Para quem quer obedecer cegamente à natureza e economizar energia de verdade, é simples. Pegue um livro antigo cheio de regras e cumpra-as à risca, sem questioná-las (melhor ainda, interpretando-as da maneira que exija o mínimo esforço mental possível). Repita opiniões terceiros sem nem ao menos checar se têm fundamento ou não. Leia só a manchete e não o texto inteiro. Interprete a palavra normal como sinônimo de certo. Veja só que econômico. Não se gasta praticamente nenhuma caloria nisso. E o cérebro fica lá, lerdo e flácido, mergulhado feliz no ócio do preconceito. E com a quantidade de calorias que a gente consome hoje sem precisar, essa economia não tem o menor cabimento, não é?

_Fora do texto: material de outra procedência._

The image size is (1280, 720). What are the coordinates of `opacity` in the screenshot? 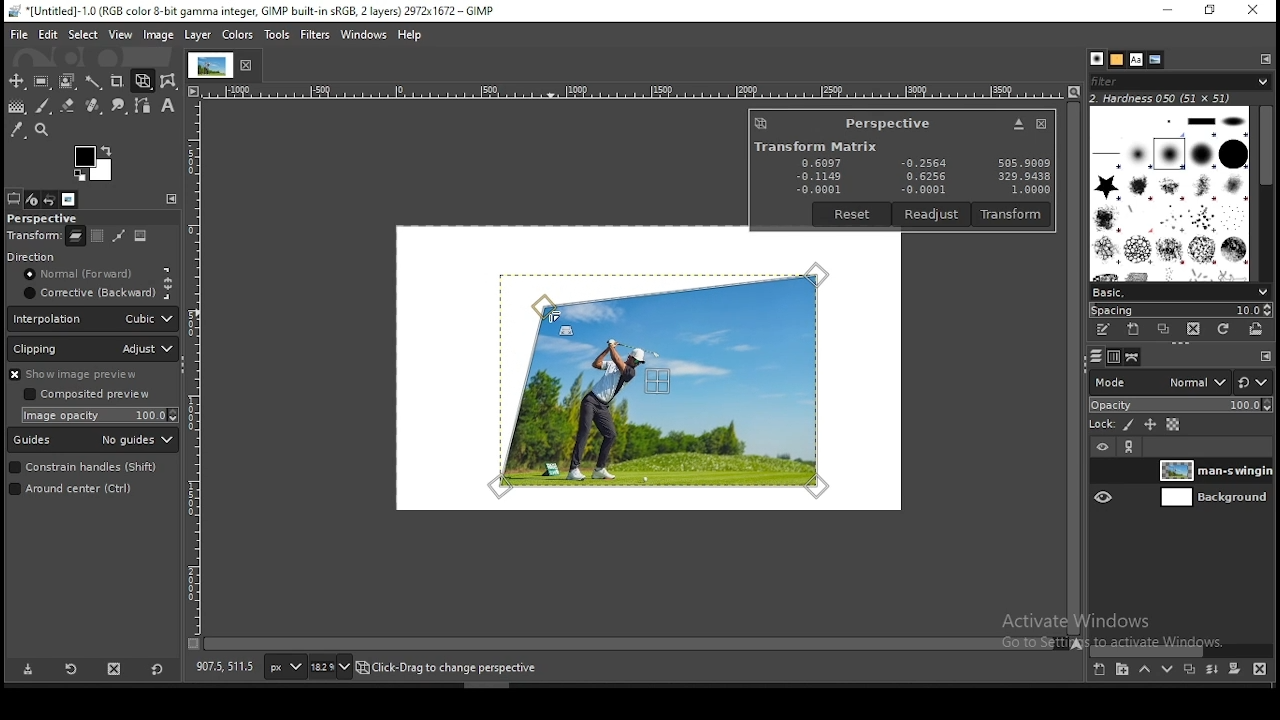 It's located at (1181, 406).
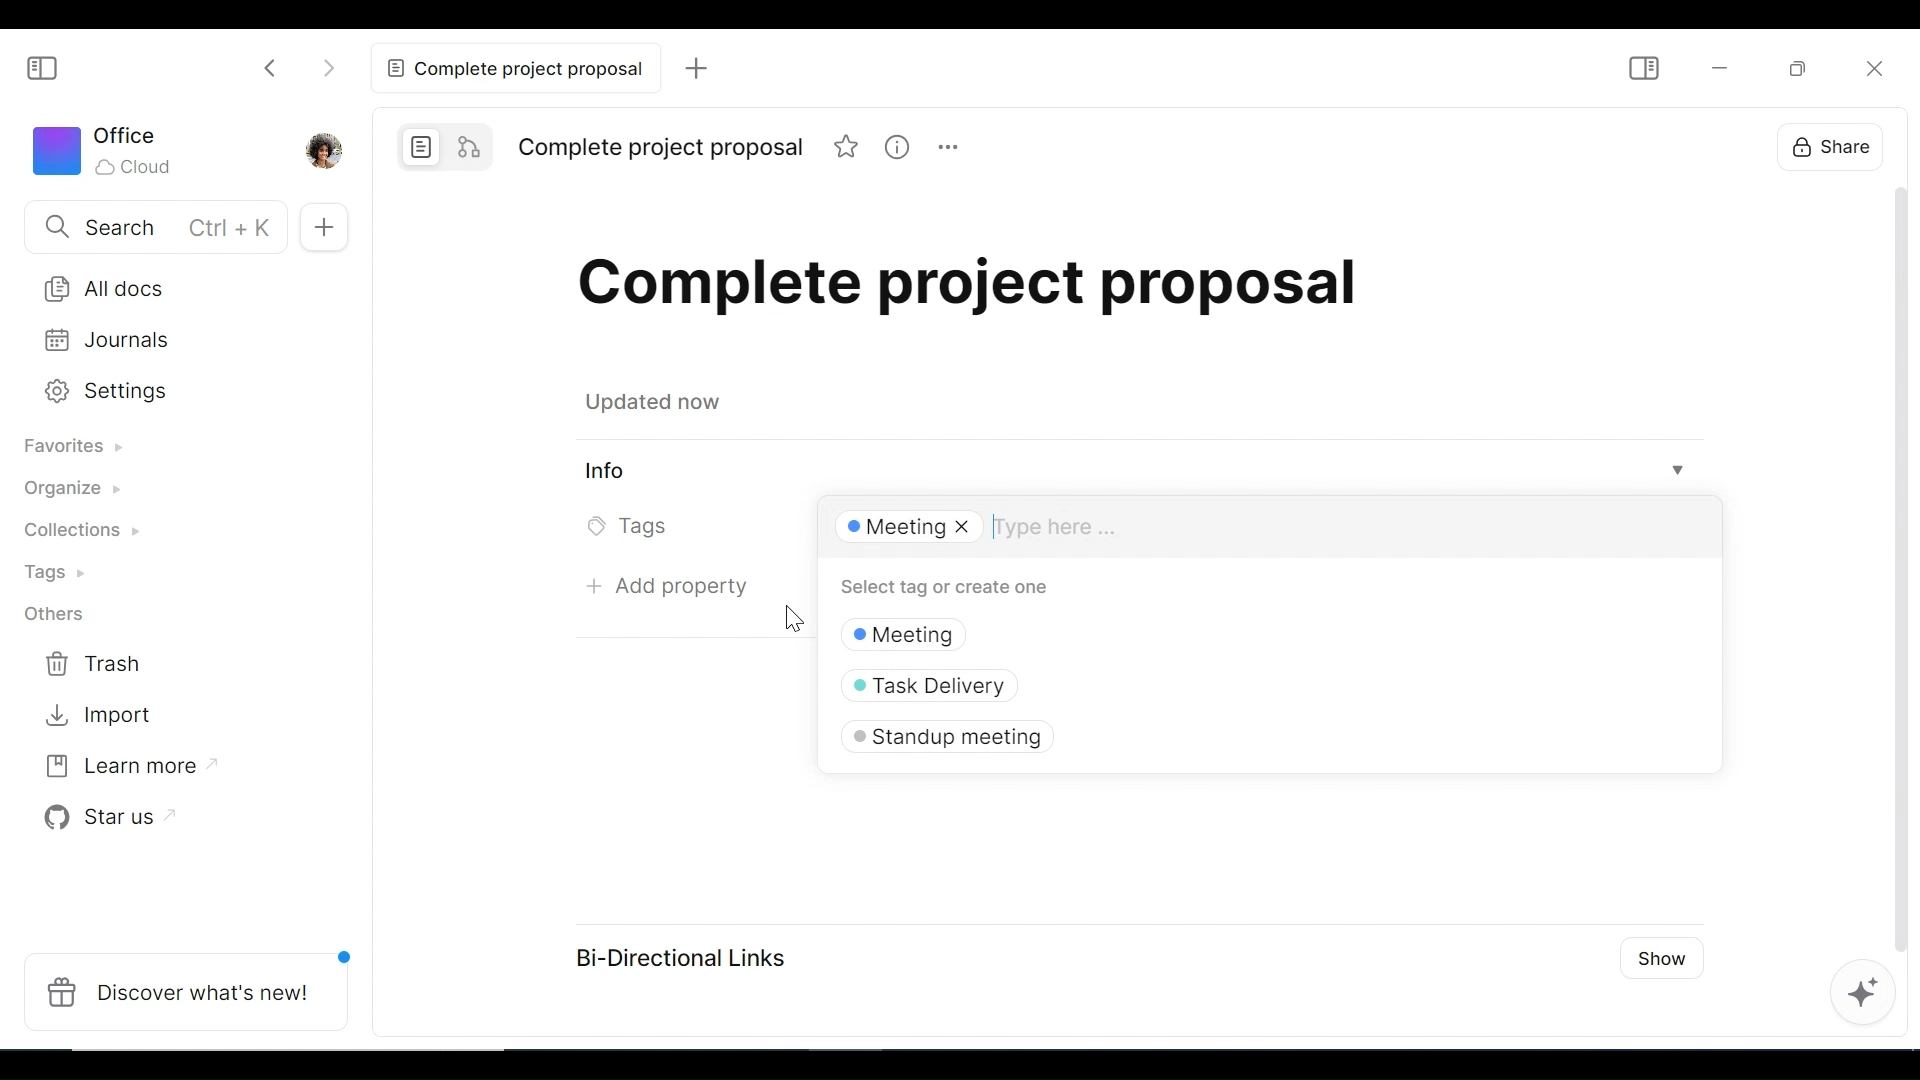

A única maneira de fazer o nosso sr. Preguiçoso fazer musculação e estar em forma para novos desafios é confrontar o sistema perceptivo com algo que ele não sabe como interpretar, pois nunca viu nada parecido antes. Isso força a criação de novas categorias de classificação.

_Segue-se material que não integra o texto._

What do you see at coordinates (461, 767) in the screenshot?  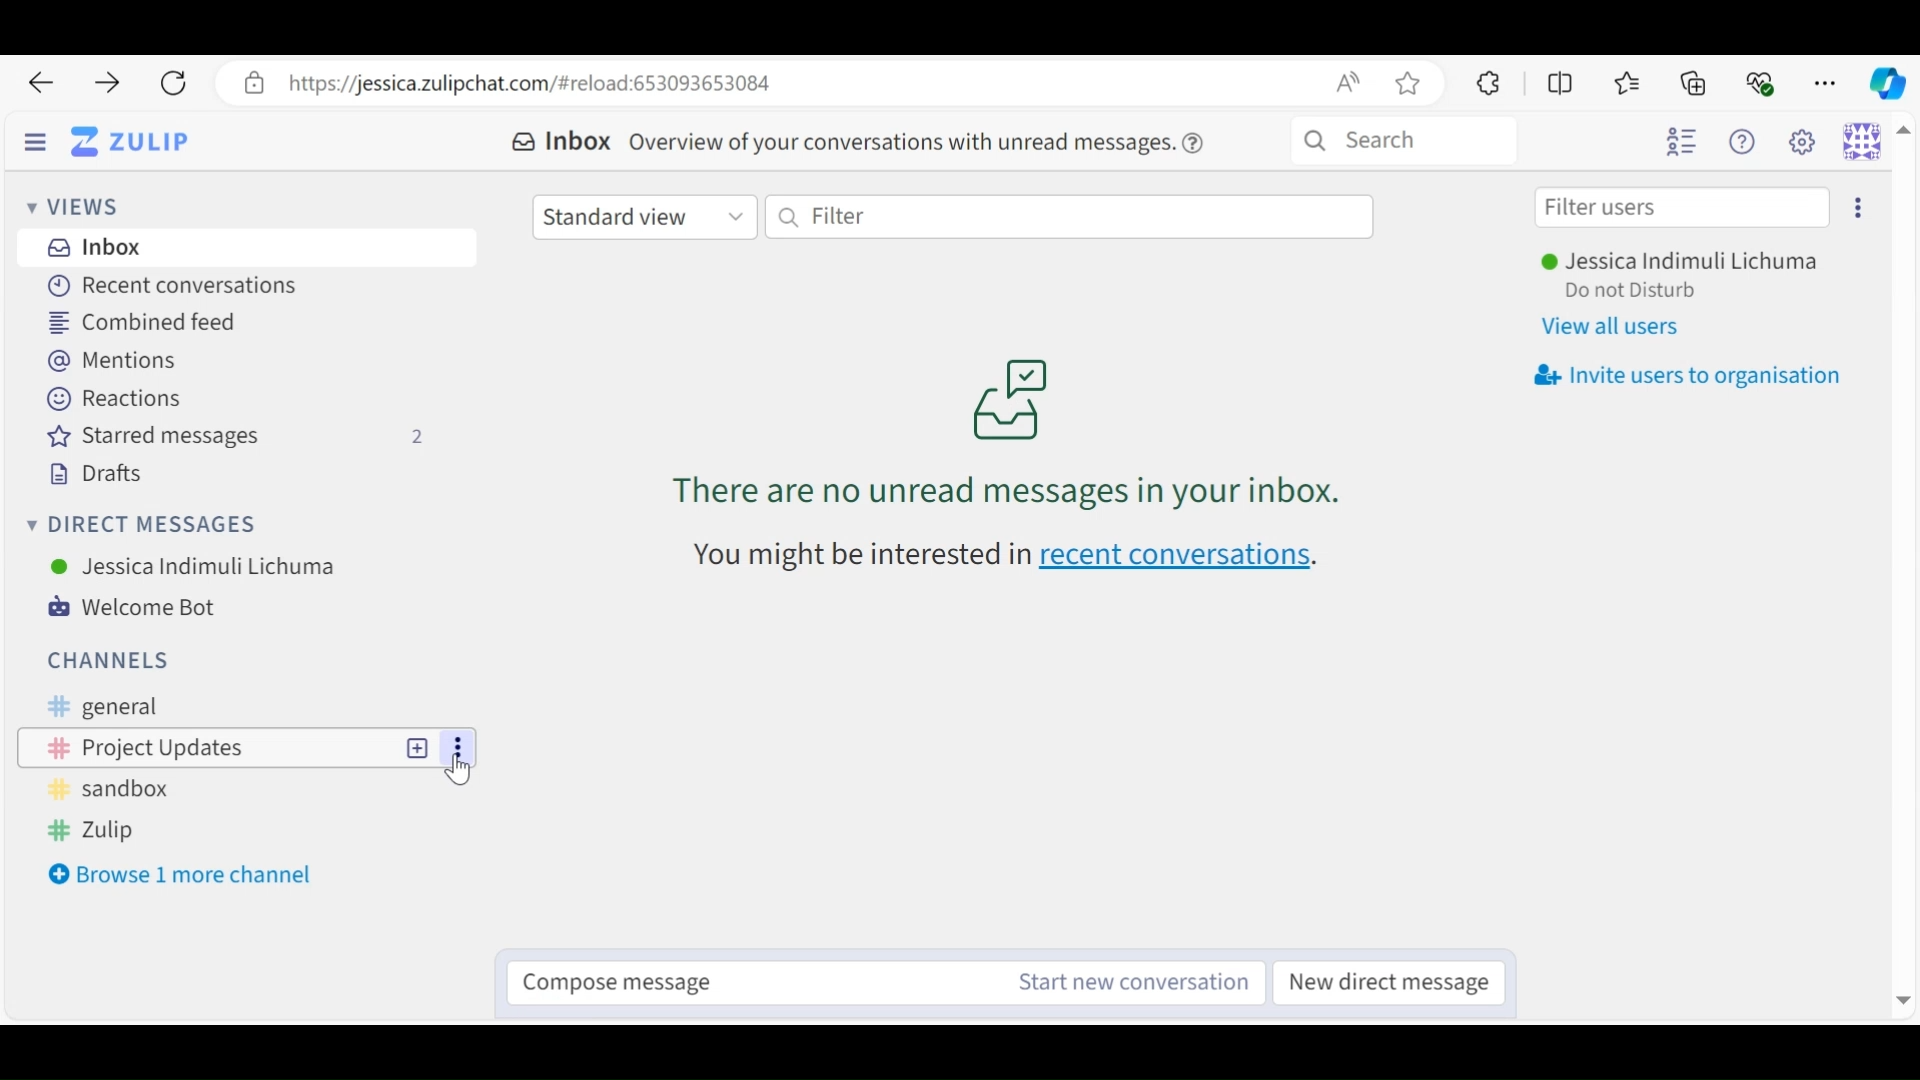 I see `Cursor` at bounding box center [461, 767].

É como se a gente tivesse prateleiras para guardar todas as informações dentro da cabeça, para recuperá-las quando precisar. Pois quem não questiona e só segue regras, tem meia dúzia de prateleiras montadas por outros, com ideias simplórias, repetidas, rasas e muito, muito preconceituosas.

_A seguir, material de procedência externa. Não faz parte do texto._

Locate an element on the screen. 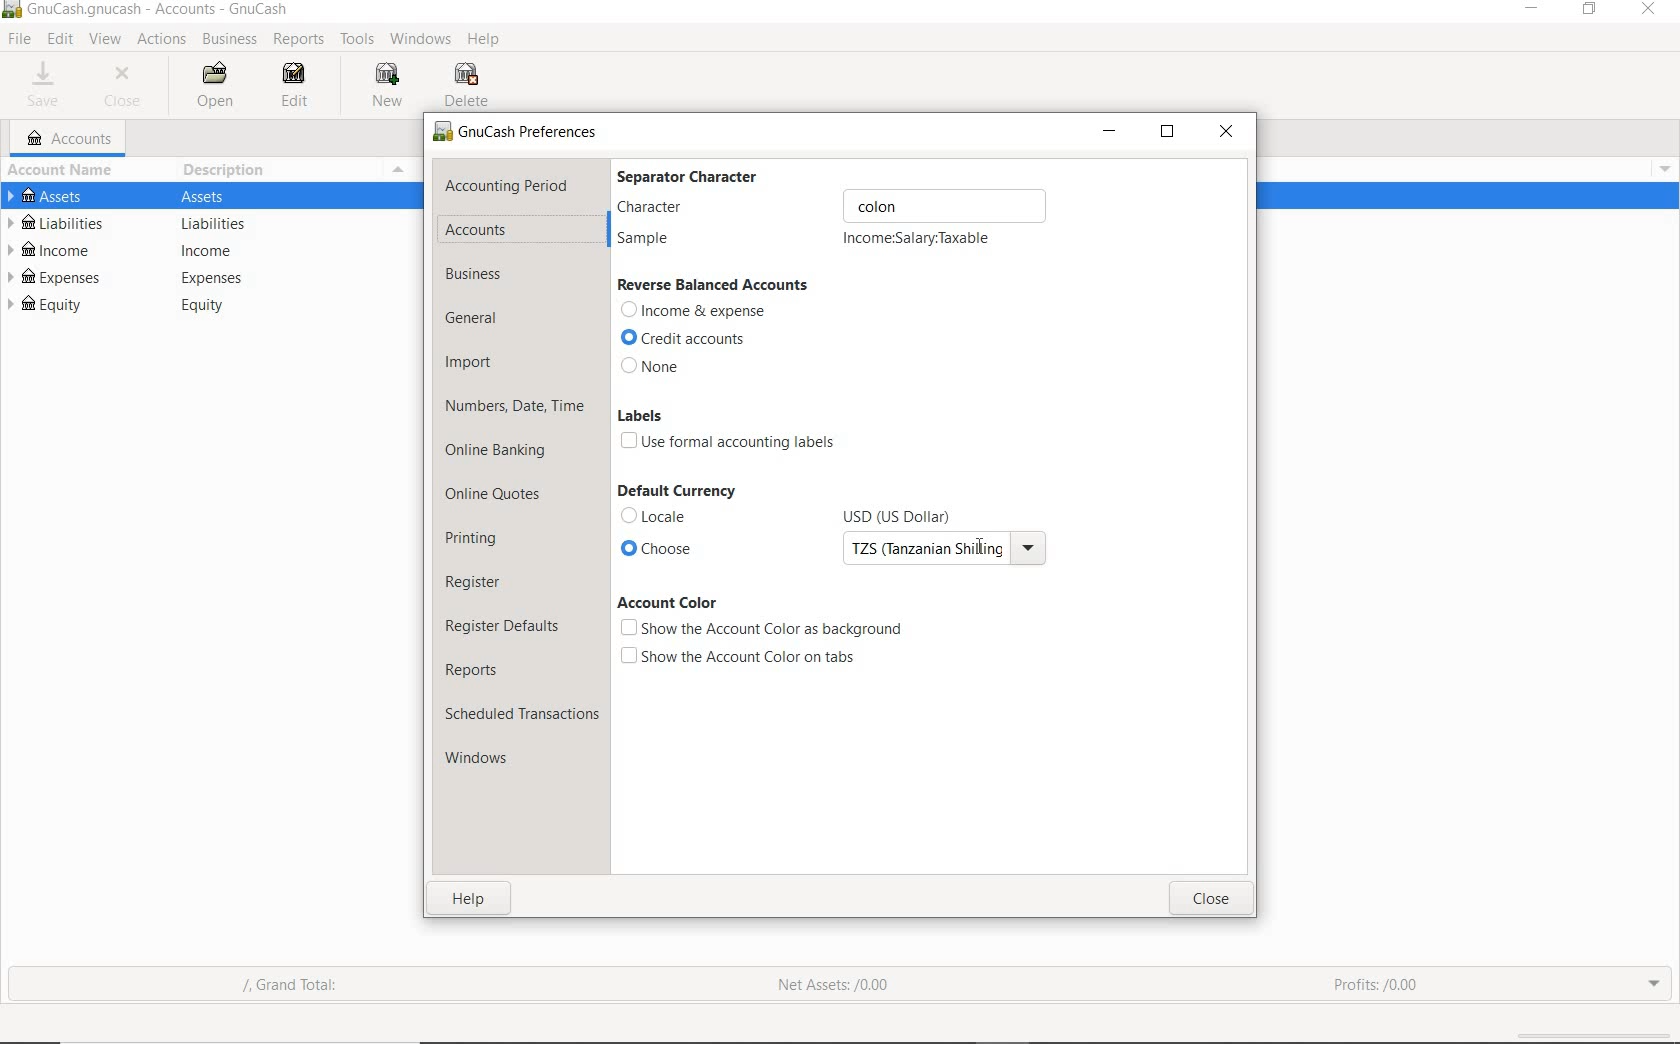  OPEN is located at coordinates (219, 86).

Quando a gente lê, duvida, conhece novos lugares, novos hábitos e novas ideias, constrói guarda-roupas inteiros dentro da cabeça, cheios de prateleiras, gavetas e sistemas requintados de classificação. Não é que a gente não pratique mais a categorização preditiva, mas ela vai ficando mais refinada, mais precisa. Quando vejo uma moça de saia comprida, não basta colocá-la na única gavetinha disponível, aquela que herdei da minha avó; há uma imensidão de possíveis nichos para guardar aquela informação e, não raro, preciso construir mais um para acomodar a nova pessoa que acabei de conhecer.

No fim, esse trabalho infinito de marcenaria é a tal musculação. É o que nos faz humanos inteligentes, o que nos faz evoluir.

E não sou eu quem estou dizendo isso não. Uma pesquisa canadense aponta a forte relação entre pessoas conservadoras e um QI médio mais baixo, ou seja, os preconceituosos são menos inteligentes; depois de pensar sobre o que o Dr. Berns nos explicou, faz todo o sentido, né?

Quando alguém só tem meia dúzia de prateleiras para guardar tudo e vê algo que não se encaixa, seu cérebro ignorante simplesmente rejeita, diz que não presta e ataca, por puro medo do desconhecido. Nem sabe onde anda o martelo para o caso de ter que construir alguma coisa. Em casos extremos de burrice aguda, chega a bater ou matar só para não ter que levantar do sofá.

Você conhece tipos assim. Pessoas que, tendo cérebro, não o usam. Muitas dizem acreditar na existência de num Criador; mas será que não se dão conta que não há maior desrespeito a Ele do que esse? Ter um cérebro e não usá-lo?

Acho que não. Para concluir isso, teriam que pensar.